U.S. District Judge Lucy Koh granted Marvell’s motion to dismiss the April 2014 lawsuit filed by lead plaintiff Lee Voss on behalf of company shareholders.
Koh found the plaintiffs did not satisfy requirements for bringing derivative claims under the laws of Bermuda, where Marvell is incorporated.
Koh also ruled that even if the plaintiffs could make a claim under Bermuda law, the shareholders’ claimed injury was too speculative.
The lawsuit stems from a 2014 judgment of $1.5 billion against Marvell for a patent infringement against Carnegie Mellon University.

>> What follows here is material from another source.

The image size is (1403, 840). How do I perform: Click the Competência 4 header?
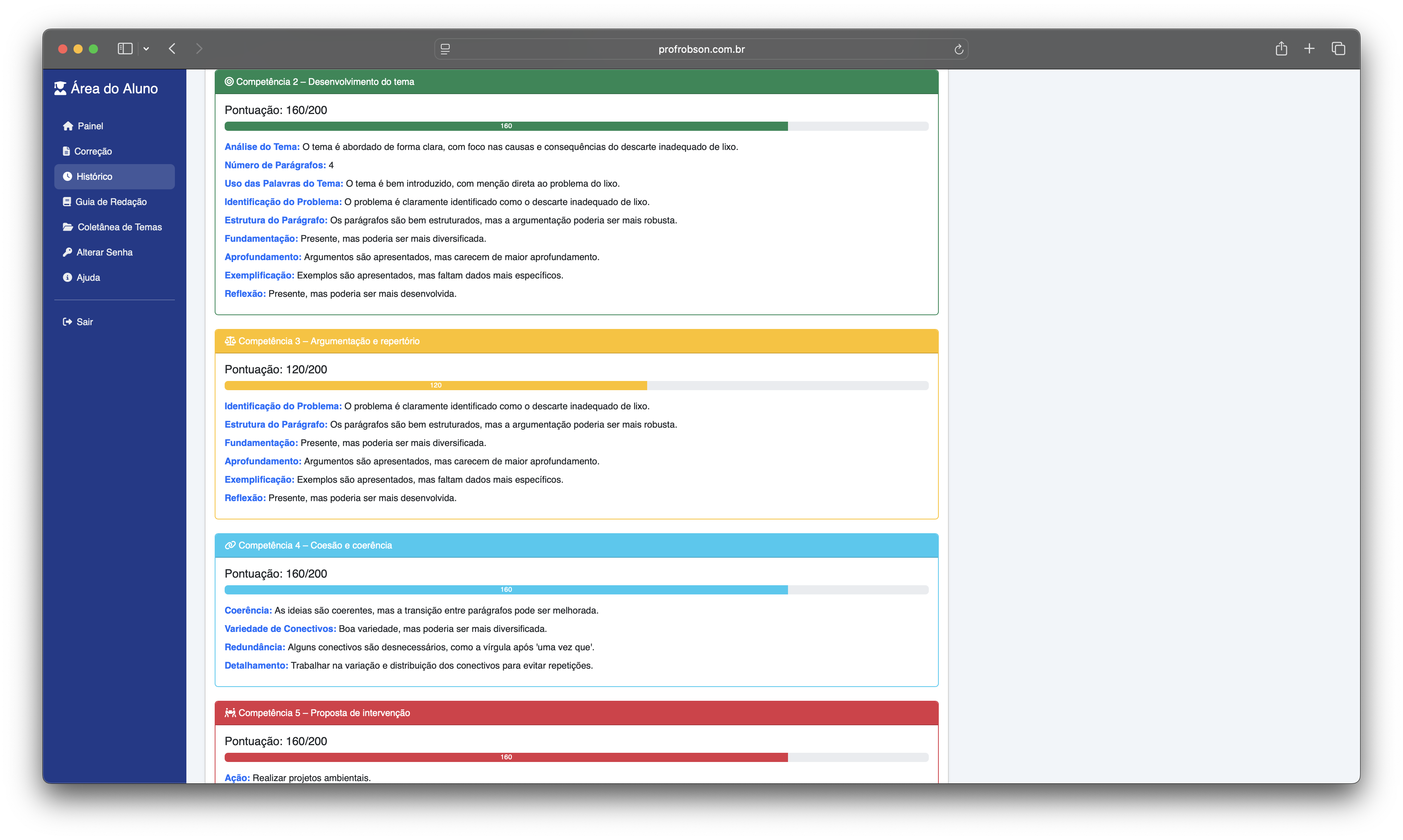[576, 545]
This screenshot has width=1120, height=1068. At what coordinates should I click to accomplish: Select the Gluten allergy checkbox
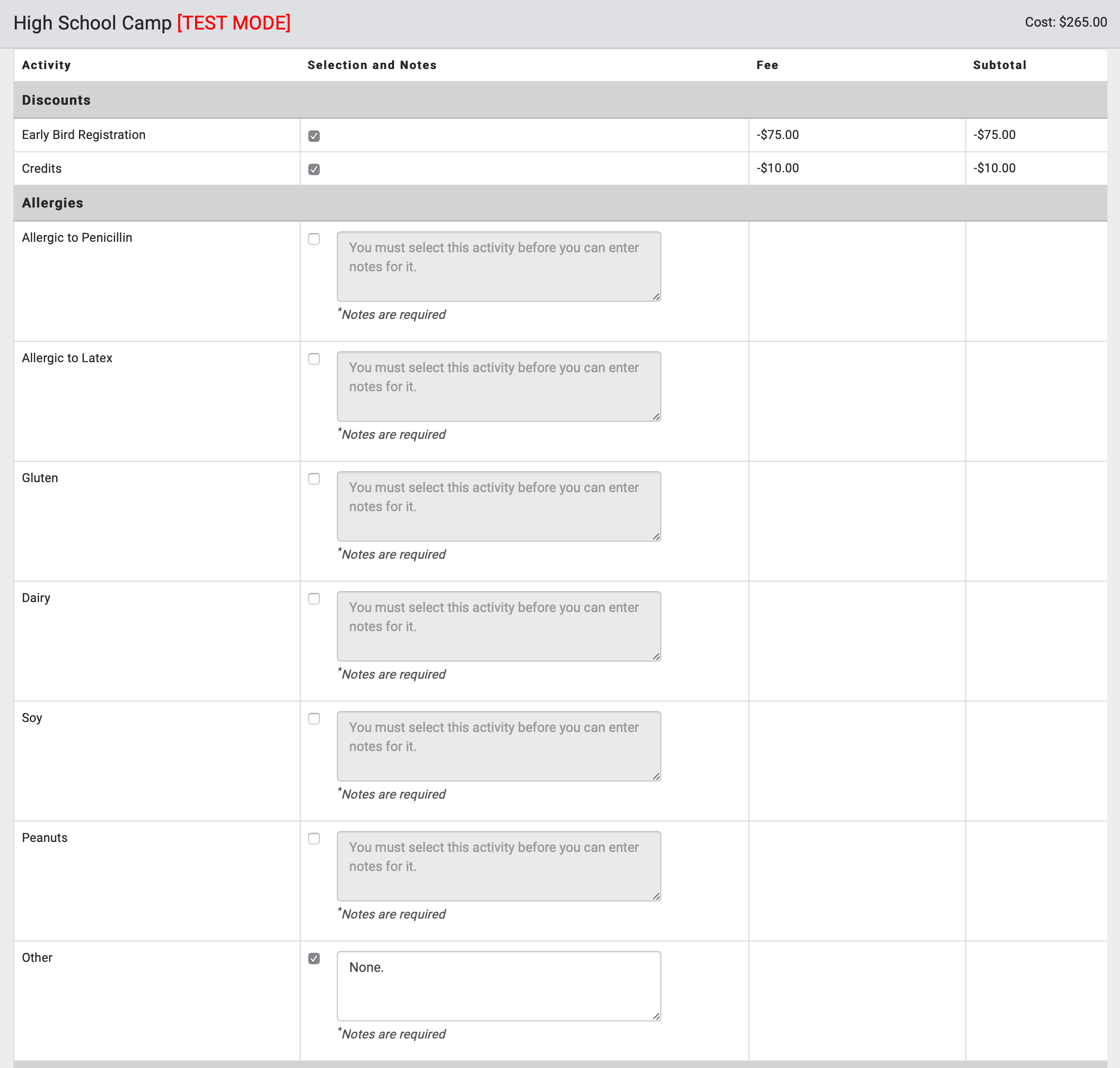coord(314,479)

Marvell staff referred to their own chips as “coffee warmers” because of their ineffectiveness, and used Carnegie Mellon’s technology without licensing it for nearly a decade, according to a Courthouse News report. The company sold more than 2 billion chips at a profit margin of more than $2 a chip using the university’s technology.
Named as defendants in the shareholders’ lawsuit were company founders Sehat and Pantas Sutardja, Sehat’s wife Weili Dai, and several members of the company’s board.
Voss et al. claimed the defendants made false and misleading statements to shareholders about the patent infringement and made money from revenue inflated by the scandal.
They also claimed that the huge judgment could make it difficult for the company to pay dividends to shareholders.
The company has continued to pay dividends to shareholders since the judgment, Koh noted in her order.